I’ve been slowly adding stuff to this. I added tables for several different keys. Each table now has columns for \$Cx in the 3 possible pattern lengths which seems to work, and columns for \$2x which do not seem correct. Those columns are mostly automated.

I also added columns for TIA values. The frequencies and errors are automated, but I have to enter the AUDC and AUDF values manually, so it’s a lot more work. But I’ve noticed some interesting things.

One is that for 8-bit POKEY, the C major (15 kHz basis) table is really nice. The in-scale notes are in tune from B0 all the way up to C5, except for F4. But it turns out that TIA's 0C:0E F4 is perfectly in tune for that scale! I’m looking forward to putting that to use.

I started to work on a POKEY scale to match TIA’s A major scale, based around TIA’s 0C:17 A3. But then it turned out that would be identical to the 15 kHz-based A major table I already did.

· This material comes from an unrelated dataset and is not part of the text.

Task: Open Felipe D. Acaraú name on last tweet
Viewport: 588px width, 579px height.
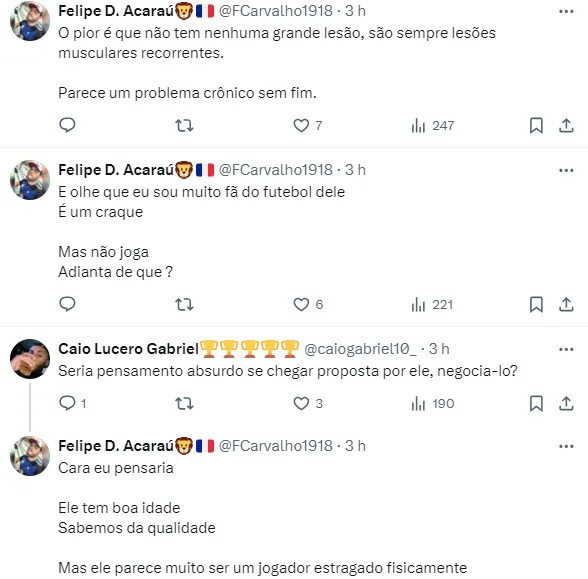Action: (x=116, y=446)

Oh, and one more thing. TIA does have other usable scales, they are just obscured by the popular note table's reliance on equal temperament and A4=440 Hz. I have two in D flat and one in F major. Over on the 2600 development forum I just posted a transcription of a Bach Prelude in F that I am pleased with.

I feel like we have only scratched the surface of what is possible with POKEY+TIA.